START Listed records

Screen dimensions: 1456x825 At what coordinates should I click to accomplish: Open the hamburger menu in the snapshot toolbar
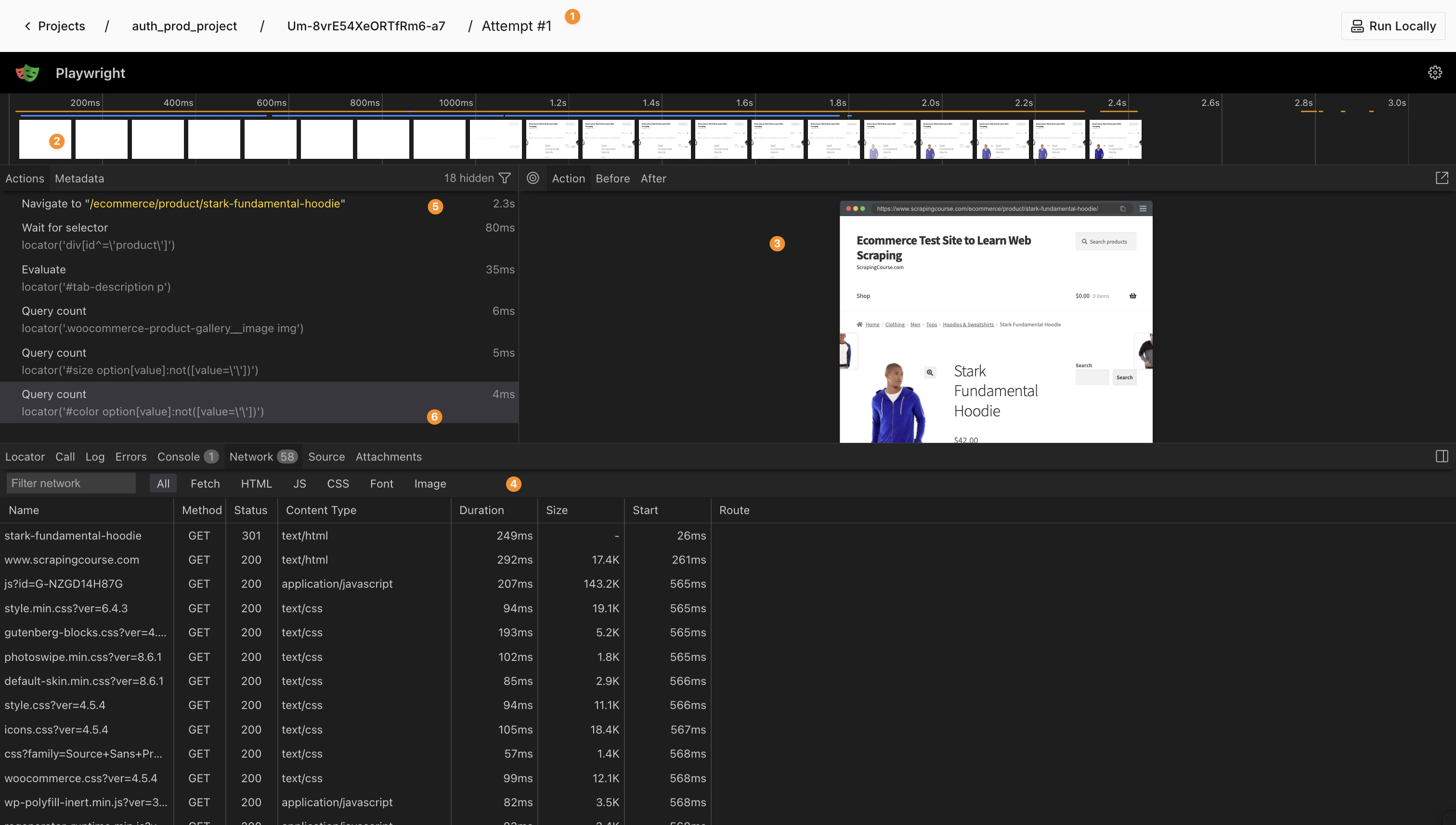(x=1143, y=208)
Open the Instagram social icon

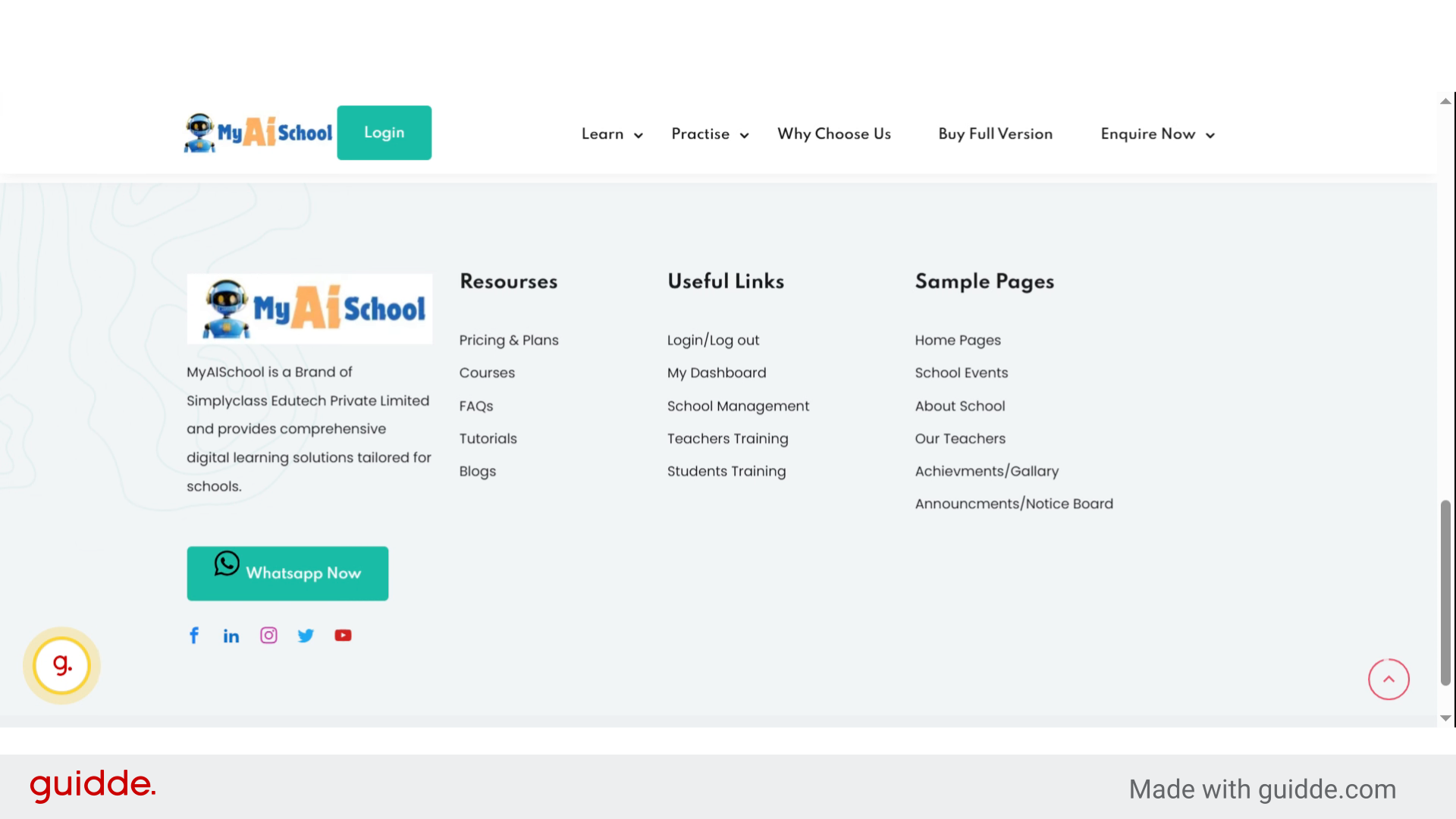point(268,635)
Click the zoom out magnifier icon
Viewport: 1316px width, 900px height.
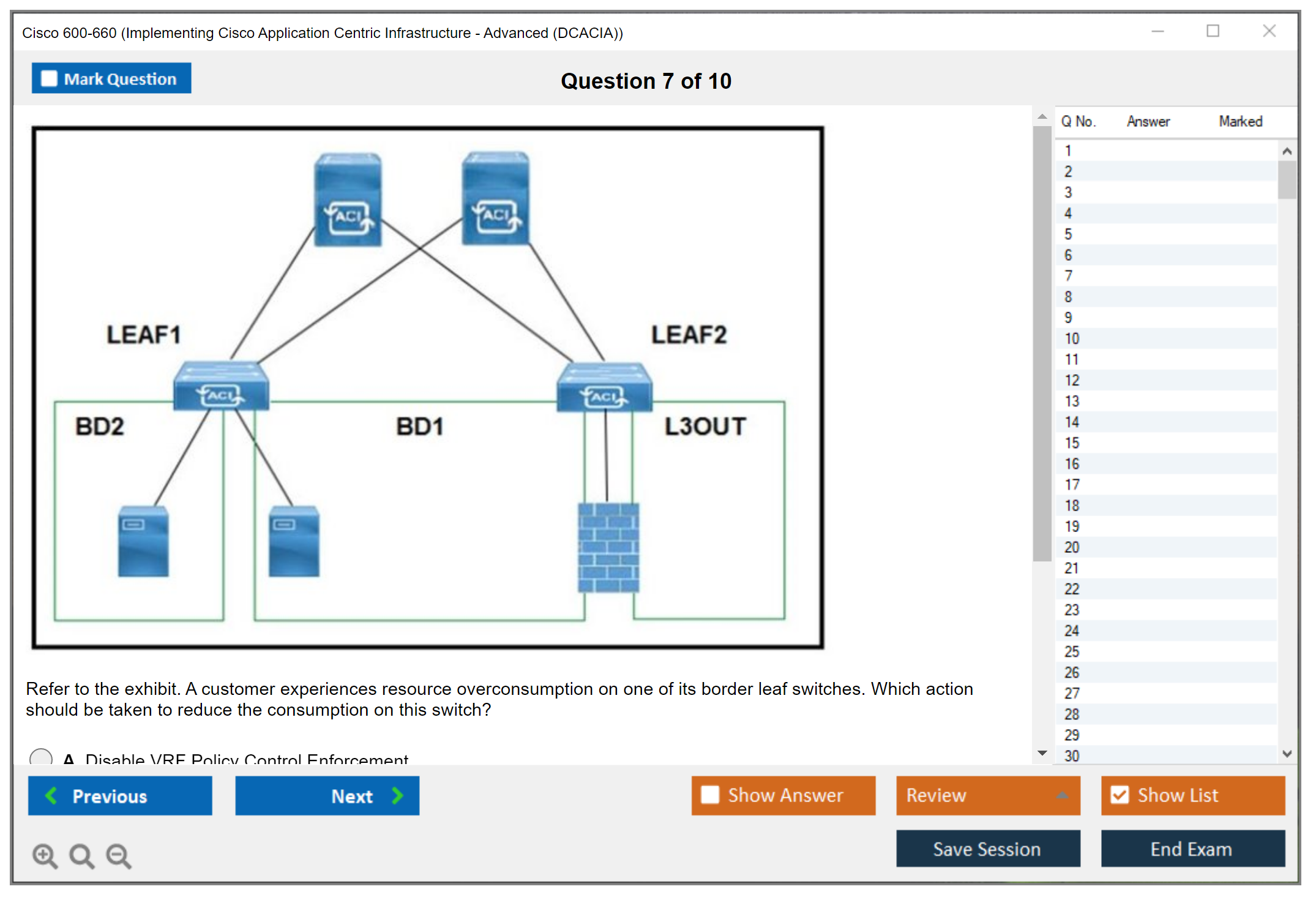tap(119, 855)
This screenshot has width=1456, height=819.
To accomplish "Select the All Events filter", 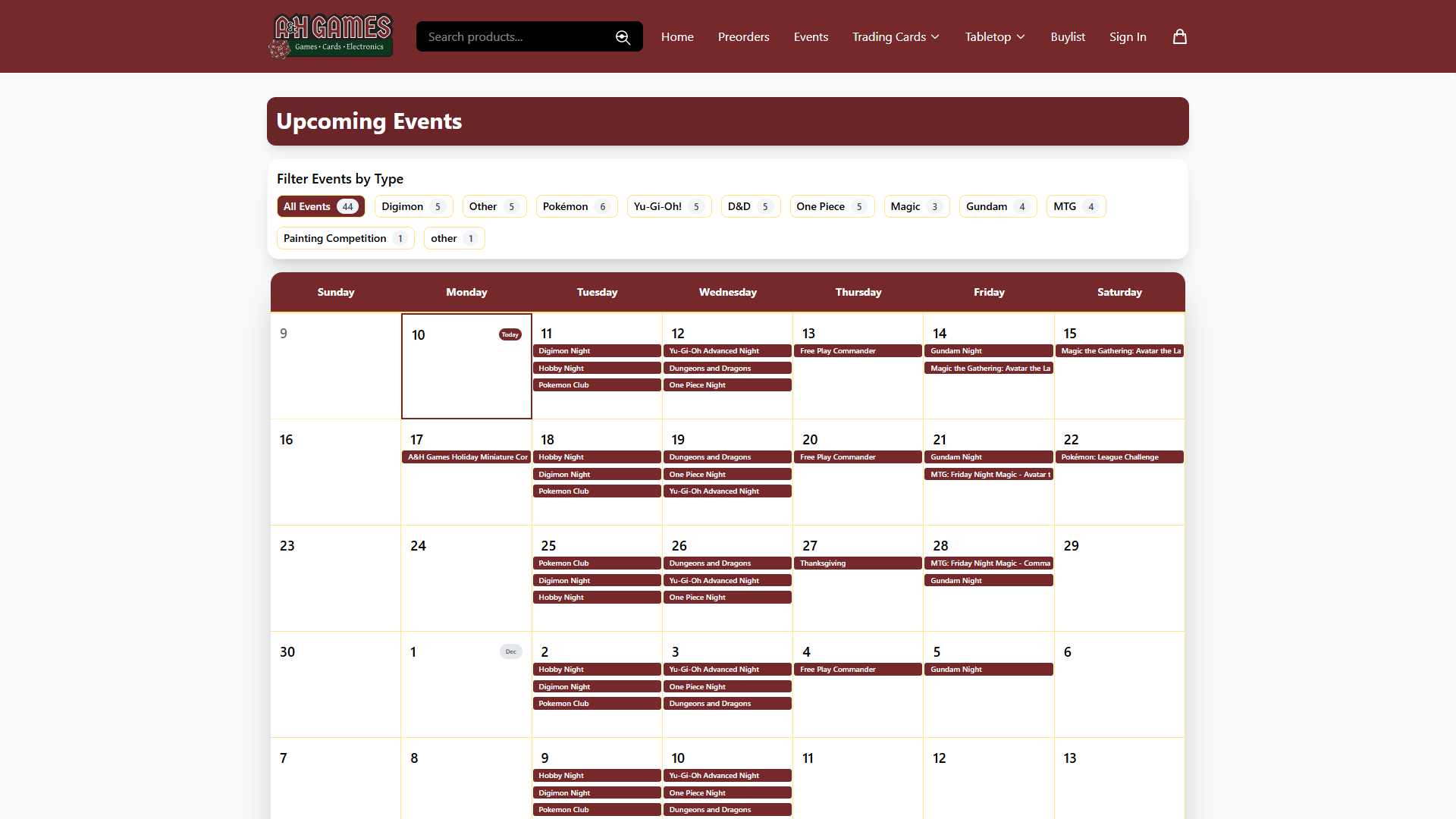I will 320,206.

END Listed records

About this exercise
In the reply, give again exactly the lines from the beginning of the entries above through the line with "Click the zoom out magnifier icon"; pictures stay out.

Answer to this task
Screen dimensions: 1456x825 At what coordinates should I click to accomplish: Open the hamburger menu in the snapshot toolbar
(x=1143, y=208)
Open the Instagram social icon

point(268,635)
Click the zoom out magnifier icon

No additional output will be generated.